Univ. Michigan Consumer Sentiment Index Up From Early August

U.S. consumer sentiment surpassed expectations in late August after declining earlier in the month as oil prices eased from record highs and security fears abated, according to sources who saw a survey on Friday.

The University of Michigan's (search) index of consumer sentiment rose to 95.9 in late August from 94.0 earlier in the month, but it was down slightly from 96.7 at the end of July, according to market sources who saw the subscription-only report.

Economists polled by Reuters had expected a reading of 94.0, unchanged from the initial August result.

Consumers showed renewed optimism over the present state of the economy and expectations were slightly less downbeat than they had been at the start of August.

The current conditions component of the University of Michigan index rose to 107.9 from 105.2 in July but it was still below the early August reading of 108.4.

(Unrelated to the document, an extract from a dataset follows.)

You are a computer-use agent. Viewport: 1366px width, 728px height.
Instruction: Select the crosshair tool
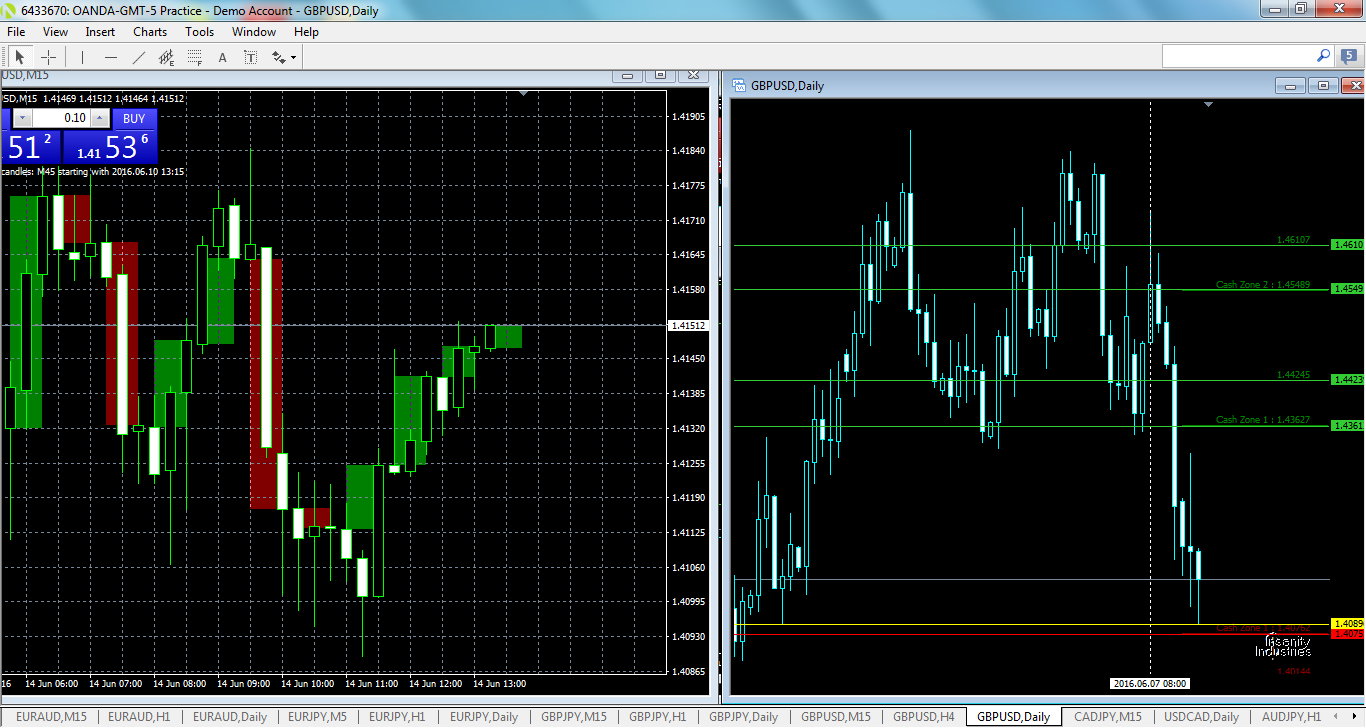48,57
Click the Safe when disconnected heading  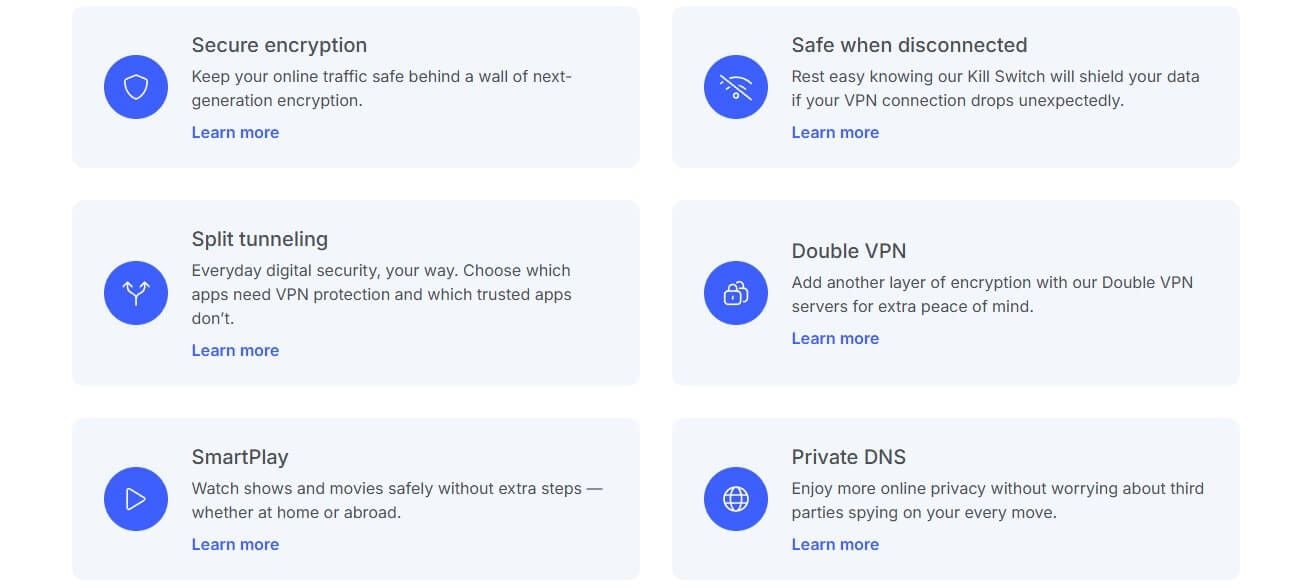tap(910, 45)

The expectations index dipped to 88.2 from 91.2 last month but was up from 84.7 at the beginning of August.

"The last few months are significantly above the May low (of 90.2) which of course coincided with the high in gasoline prices and I think that is still very much the thing to watch," said Kathleen Stephansen, director of global economics at Credit Suisse First Boston.

"Clearly sentiment fared better in the second half of the month so in order to get to this 95.9 you needed something close to 99.0 (in the second half)," she said.

The University of Michigan's sentiment index is made up each month with calls to about 500 households. The preliminary survey consists of some 300 responses, while the final survey is rounded out at month end with another 200 responses.

Confidence took a knock early in the month as oil prices spiked to new highs and consumers expressed concern about the prospects for the U.S. economy. But with crude oil prices heading lower, analysts had expected some of this pessimism to evaporate, especially as consumers were expressing more confidence in the improvement of the labor market.

The smooth running of the Olympic Games (search) in Athens, with no security threats, also likely contributed to the improvement in sentiment.

Analysts sometimes use sentiment gauges as a way of determining future spending patterns, although there tends to be little correlation between fluctuations in confidence indexes and actual retail sales.